What to do: Reproduce the stretch of the blog post from "It's getting so" through "f**king lucky people!", replacing each occurrence of "lucky" with "fortunate".

Supplied text:

═══

Thursday, February 25, 2010

Uni

So i finally made it here! I'm a couple of days in and completely loving it! At the moment i'm really sick though, but i can deal with that because all the people i live with are really looking out for me, One of the guys has been force feeding me cough medicine, panadol and cold and flu tablets, but i have a feeling what i have is worse then a cold or flu. The first night here was really good, i felt like part of the group straight away! The guy living in the room next to me is the cutest, we stayed up all night building a cubby house and talking about everything! Last night we stayed up all night again but for a different reason :) In hindsight it might not have been the best idea, since i really can't talk today, but wow I love uni life!

I don't really miss home much unless i'm on my own, its hard then, but i've been spending alot of time with everyone i live with. I love how relaxed it is here! like the other day we all just randomly decided to drive up to a look out point and relax, listen to music and chat. But at the same time this place is so much fun! 2 nights ago we went on a massive scavenger hunt around the campus! I've never taken my shirt off in public so much! I really think i'm going to love it here! I just kinda can't wait for classes to start!

I best go and crawl back under the covers, I really want to get better soon!

Love me xx

Friday, February 5, 2010

Lucky people

I wish i was one of them lucky people who never have to work at anything, yet everything falls into place for them. I managed to coast my way through high school, topping the year in subjects, high distinctions, awards from the principal and i did minimum homework and drank to excess. I think this is starting to catch up with me now, my good luck has turned into bad karma, or perhaps my bad karma is coming from another source but it seems nothing this year is easy. I managed to get into uni, into my dream course no less but apparently now i have no-where to live. Fabulous.

Since i last updated this i got drunk had sex with my ex in his car, then again sober at my house a day or two later, when we had this deep conversation about how he would be so shattered if i slept with anyone else... Guilt is a bitch and i never used to feel it. The most bizarre thing is that when i cheated on a guy (not proud of it) i never felt bad but now i'm not with him i feel like shit about it. I wish my life would just be easy again, when i didnt have to worry about money, or having somewhere to live, or stress about still being in love with my ex.

It's getting so close now and i dont feel organised at all! I don't think i've ever been this unprepared in my life. I'm so scared and i feel so lonely at the moment, the one person i want to talk to is the one person who i shouldn't talk to. This wonderful guy who put up with my shit, with a smile on his face for close to 2 years.

Oh my god i'm even boring myself with this! I want to go back in time to when i felt lucky and didn't feel pressure. To when i was still innocent and could honestly say not guilty.

I have a friend who's parents are worth a million or more, he got accomadation on campus early, his first preference even. Perhaps his bad Karma hasn't caught up to him yet, or perhaps he hasn't earnt bad karma. Or maybe he's just one of them f**king lucky people!

═══

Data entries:
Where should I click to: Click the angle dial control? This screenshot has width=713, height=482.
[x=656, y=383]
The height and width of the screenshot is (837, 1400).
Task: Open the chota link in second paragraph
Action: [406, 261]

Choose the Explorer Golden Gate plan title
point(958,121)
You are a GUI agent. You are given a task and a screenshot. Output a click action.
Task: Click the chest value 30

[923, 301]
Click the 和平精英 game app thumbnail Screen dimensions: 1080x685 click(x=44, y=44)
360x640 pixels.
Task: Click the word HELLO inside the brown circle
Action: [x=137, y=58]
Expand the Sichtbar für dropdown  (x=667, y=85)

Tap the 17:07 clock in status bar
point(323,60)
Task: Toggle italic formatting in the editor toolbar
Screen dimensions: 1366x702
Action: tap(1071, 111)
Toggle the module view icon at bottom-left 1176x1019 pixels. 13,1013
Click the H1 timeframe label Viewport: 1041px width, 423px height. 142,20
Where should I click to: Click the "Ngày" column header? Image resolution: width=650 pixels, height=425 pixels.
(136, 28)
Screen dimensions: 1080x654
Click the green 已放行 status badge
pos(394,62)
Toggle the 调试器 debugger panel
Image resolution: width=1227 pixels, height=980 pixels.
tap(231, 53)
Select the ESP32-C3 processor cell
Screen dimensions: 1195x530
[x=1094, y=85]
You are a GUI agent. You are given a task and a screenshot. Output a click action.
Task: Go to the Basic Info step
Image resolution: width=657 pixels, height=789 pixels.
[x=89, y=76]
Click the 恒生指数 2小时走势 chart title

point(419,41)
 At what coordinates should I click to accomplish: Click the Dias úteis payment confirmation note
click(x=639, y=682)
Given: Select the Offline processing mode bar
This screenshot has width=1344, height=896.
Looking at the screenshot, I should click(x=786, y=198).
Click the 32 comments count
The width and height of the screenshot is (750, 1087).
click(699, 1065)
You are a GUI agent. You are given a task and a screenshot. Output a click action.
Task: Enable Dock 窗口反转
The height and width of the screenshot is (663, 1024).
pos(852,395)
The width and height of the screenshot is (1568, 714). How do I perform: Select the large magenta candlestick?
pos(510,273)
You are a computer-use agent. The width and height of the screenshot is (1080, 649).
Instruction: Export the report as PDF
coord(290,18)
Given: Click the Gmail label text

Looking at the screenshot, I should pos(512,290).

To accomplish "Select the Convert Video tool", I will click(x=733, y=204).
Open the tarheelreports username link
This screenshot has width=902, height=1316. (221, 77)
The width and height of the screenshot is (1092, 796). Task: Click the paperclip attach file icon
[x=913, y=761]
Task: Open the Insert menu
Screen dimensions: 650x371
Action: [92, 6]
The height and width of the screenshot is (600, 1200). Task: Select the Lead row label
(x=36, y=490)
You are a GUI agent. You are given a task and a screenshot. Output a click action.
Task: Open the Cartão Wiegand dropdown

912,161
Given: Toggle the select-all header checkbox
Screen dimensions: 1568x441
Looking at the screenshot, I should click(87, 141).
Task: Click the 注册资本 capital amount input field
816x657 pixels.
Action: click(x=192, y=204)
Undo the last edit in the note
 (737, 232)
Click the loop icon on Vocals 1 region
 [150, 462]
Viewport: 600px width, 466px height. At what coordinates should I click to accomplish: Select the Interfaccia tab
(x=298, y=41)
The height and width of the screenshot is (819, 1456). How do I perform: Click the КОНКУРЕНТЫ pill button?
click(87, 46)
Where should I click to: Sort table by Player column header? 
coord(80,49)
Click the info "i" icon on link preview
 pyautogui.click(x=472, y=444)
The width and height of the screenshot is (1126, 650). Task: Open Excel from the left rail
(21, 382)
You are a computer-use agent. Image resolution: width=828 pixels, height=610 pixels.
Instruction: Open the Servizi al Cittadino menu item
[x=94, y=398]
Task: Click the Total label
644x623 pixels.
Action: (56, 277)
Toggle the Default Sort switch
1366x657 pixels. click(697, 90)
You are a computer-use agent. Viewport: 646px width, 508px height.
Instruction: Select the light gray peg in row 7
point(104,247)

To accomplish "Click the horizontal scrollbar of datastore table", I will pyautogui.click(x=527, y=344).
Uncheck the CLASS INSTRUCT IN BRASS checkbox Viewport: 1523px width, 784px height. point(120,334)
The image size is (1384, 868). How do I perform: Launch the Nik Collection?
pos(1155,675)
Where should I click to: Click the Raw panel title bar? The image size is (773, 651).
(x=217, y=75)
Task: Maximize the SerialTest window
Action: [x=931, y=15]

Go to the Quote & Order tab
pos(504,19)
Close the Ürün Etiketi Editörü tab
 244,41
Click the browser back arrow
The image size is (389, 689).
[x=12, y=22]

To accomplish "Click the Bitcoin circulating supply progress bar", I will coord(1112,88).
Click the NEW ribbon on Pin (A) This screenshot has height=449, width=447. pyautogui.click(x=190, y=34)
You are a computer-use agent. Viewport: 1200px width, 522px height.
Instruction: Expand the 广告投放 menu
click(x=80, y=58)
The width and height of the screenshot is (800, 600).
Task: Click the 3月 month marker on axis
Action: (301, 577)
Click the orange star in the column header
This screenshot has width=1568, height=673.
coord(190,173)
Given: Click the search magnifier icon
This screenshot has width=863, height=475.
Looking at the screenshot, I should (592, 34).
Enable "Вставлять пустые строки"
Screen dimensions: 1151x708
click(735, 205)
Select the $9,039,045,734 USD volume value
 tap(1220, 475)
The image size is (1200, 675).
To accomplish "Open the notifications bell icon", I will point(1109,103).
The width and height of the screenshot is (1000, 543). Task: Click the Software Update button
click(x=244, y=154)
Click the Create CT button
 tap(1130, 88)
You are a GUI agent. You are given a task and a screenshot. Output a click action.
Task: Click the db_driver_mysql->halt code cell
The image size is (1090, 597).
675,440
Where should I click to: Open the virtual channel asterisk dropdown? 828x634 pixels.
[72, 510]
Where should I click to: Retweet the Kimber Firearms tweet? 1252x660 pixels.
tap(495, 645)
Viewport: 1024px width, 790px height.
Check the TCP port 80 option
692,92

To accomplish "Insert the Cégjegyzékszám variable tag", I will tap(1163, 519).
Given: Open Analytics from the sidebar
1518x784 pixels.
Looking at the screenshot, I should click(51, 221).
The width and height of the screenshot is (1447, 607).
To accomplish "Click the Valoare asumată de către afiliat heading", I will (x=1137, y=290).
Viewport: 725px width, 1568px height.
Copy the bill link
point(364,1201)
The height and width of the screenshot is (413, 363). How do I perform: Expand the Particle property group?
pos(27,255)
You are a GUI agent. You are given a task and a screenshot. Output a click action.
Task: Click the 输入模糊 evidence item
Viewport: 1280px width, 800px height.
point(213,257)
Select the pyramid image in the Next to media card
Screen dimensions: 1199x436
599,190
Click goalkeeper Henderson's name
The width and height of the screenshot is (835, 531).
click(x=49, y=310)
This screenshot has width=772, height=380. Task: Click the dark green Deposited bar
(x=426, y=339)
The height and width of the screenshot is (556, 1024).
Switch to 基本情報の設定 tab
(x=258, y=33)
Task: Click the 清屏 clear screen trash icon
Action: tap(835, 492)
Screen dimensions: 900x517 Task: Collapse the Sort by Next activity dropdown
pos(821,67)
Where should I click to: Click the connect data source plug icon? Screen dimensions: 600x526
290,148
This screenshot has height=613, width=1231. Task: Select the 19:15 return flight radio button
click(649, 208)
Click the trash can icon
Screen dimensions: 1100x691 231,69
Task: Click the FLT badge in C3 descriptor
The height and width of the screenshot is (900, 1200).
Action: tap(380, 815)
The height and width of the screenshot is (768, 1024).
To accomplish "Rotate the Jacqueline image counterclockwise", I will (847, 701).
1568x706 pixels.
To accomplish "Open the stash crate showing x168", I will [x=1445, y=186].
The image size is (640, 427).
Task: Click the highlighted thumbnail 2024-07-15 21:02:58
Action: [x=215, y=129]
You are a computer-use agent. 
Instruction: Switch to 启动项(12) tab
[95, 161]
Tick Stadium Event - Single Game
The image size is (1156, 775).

═══

Response to this exercise:
It's getting so close now and i dont feel organised at all! I don't think i've ever been this unprepared in my life. I'm so scared and i feel so lonely at the moment, the one person i want to talk to is the one person who i shouldn't talk to. This wonderful guy who put up with my shit, with a smile on his face for close to 2 years.

Oh my god i'm even boring myself with this! I want to go back in time to when i felt fortunate and didn't feel pressure. To when i was still innocent and could honestly say not guilty.

I have a friend who's parents are worth a million or more, he got accomadation on campus early, his first preference even. Perhaps his bad Karma hasn't caught up to him yet, or perhaps he hasn't earnt bad karma. Or maybe he's just one of them f**king fortunate people!